If a line of the records holds the word "below", copy it out.

>>>>

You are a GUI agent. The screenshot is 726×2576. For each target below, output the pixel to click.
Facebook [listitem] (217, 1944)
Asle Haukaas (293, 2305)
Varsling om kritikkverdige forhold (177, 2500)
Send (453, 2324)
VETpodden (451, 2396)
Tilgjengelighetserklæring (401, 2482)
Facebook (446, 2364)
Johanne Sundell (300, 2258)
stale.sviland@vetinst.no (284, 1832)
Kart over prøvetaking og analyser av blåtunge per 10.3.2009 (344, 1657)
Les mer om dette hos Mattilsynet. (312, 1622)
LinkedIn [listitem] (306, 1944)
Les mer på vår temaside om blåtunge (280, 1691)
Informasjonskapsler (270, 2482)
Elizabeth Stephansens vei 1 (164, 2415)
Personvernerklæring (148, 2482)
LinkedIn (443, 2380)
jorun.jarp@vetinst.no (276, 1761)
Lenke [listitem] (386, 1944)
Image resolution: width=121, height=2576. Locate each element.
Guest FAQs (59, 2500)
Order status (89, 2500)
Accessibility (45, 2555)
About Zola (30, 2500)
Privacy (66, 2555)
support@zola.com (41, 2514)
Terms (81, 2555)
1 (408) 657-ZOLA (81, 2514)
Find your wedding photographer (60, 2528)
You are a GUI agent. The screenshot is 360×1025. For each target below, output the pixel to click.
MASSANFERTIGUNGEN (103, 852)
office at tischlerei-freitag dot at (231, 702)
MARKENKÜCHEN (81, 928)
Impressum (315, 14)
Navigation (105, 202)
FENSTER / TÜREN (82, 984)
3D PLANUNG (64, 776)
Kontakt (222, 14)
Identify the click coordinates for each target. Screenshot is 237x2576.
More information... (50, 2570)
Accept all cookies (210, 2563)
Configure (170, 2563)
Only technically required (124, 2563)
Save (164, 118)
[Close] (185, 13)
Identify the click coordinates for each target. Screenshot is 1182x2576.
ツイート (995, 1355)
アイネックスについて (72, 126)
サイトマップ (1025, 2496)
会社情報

<<<<

Response to this task —
You are a GUI agent. The screenshot is 726×2576. For each target below, output the pixel to click.
You are a GUI agent. The screenshot is 360×1025. For each target below, output the pixel to click.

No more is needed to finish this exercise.